→ PROBLEM DESCRIPTION: Every entry below should be reproduced exactly; no picture is to be included.

→ EXERCISE INPUT:
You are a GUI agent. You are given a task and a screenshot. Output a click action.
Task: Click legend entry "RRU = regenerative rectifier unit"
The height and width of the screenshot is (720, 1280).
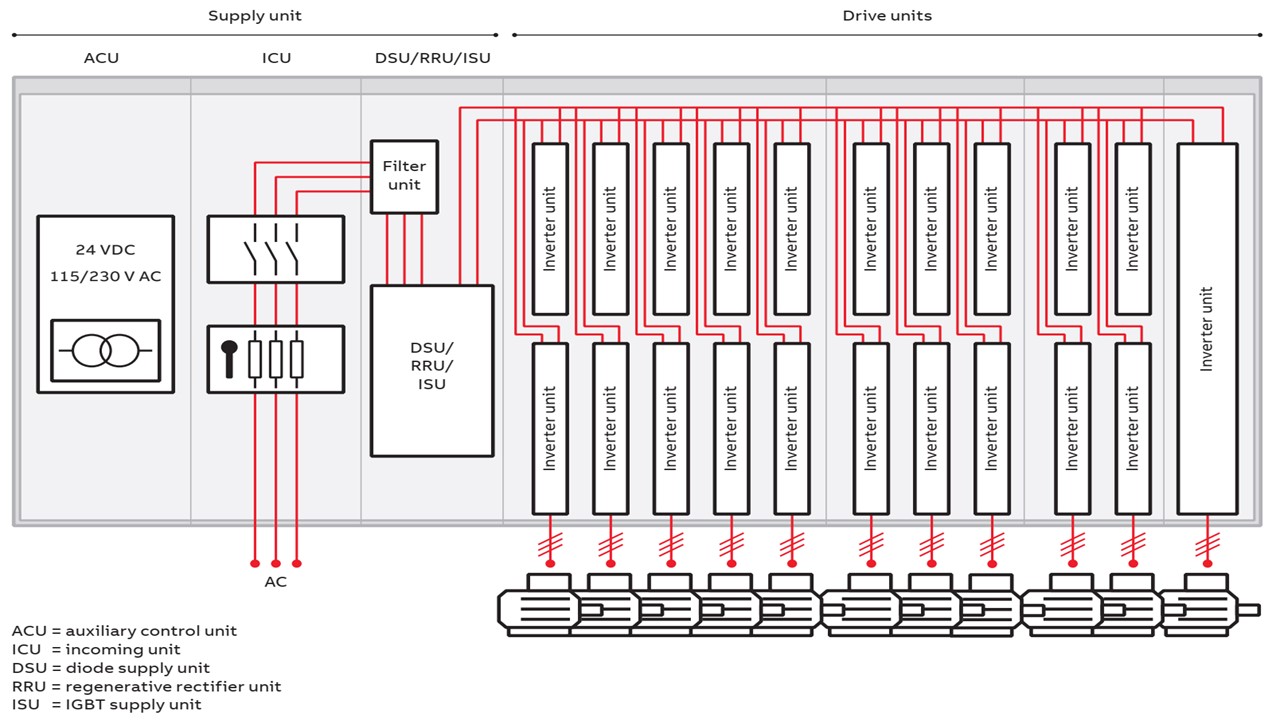pyautogui.click(x=147, y=686)
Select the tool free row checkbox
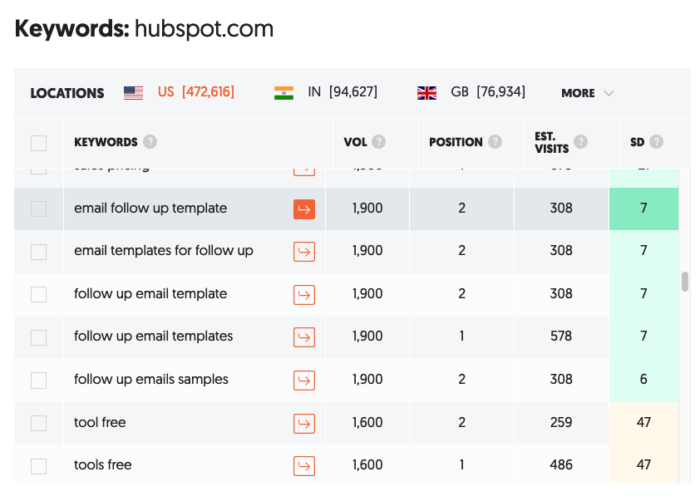The height and width of the screenshot is (496, 700). point(39,423)
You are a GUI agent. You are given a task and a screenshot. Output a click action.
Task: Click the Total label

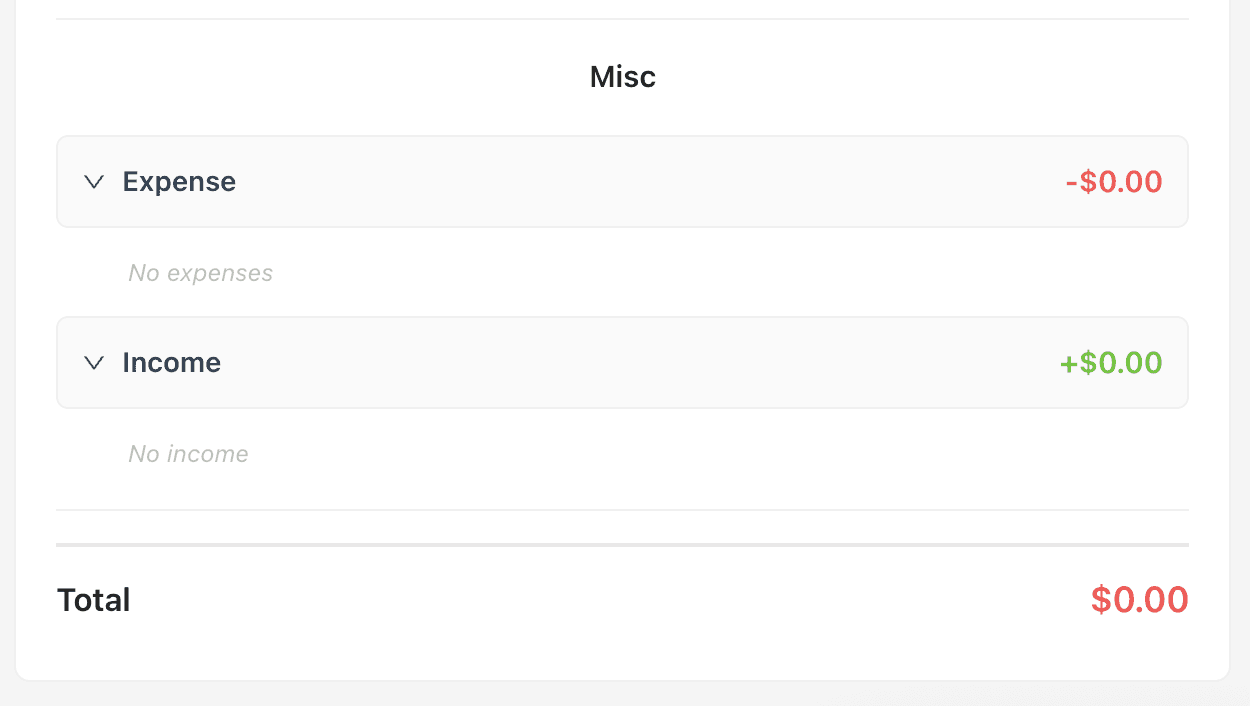pos(94,600)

→ COMPLETED TASK:
You are a GUI agent. You are given a task and a screenshot. Output a click action.
Task: Click legend entry "RRU = regenerative rectifier unit"
The height and width of the screenshot is (720, 1280).
pyautogui.click(x=147, y=686)
Select the tool free row checkbox
The height and width of the screenshot is (496, 700). point(39,423)
You are a GUI agent. You are given a task and a screenshot. Output a click action.
Task: Click the Total label

pos(94,600)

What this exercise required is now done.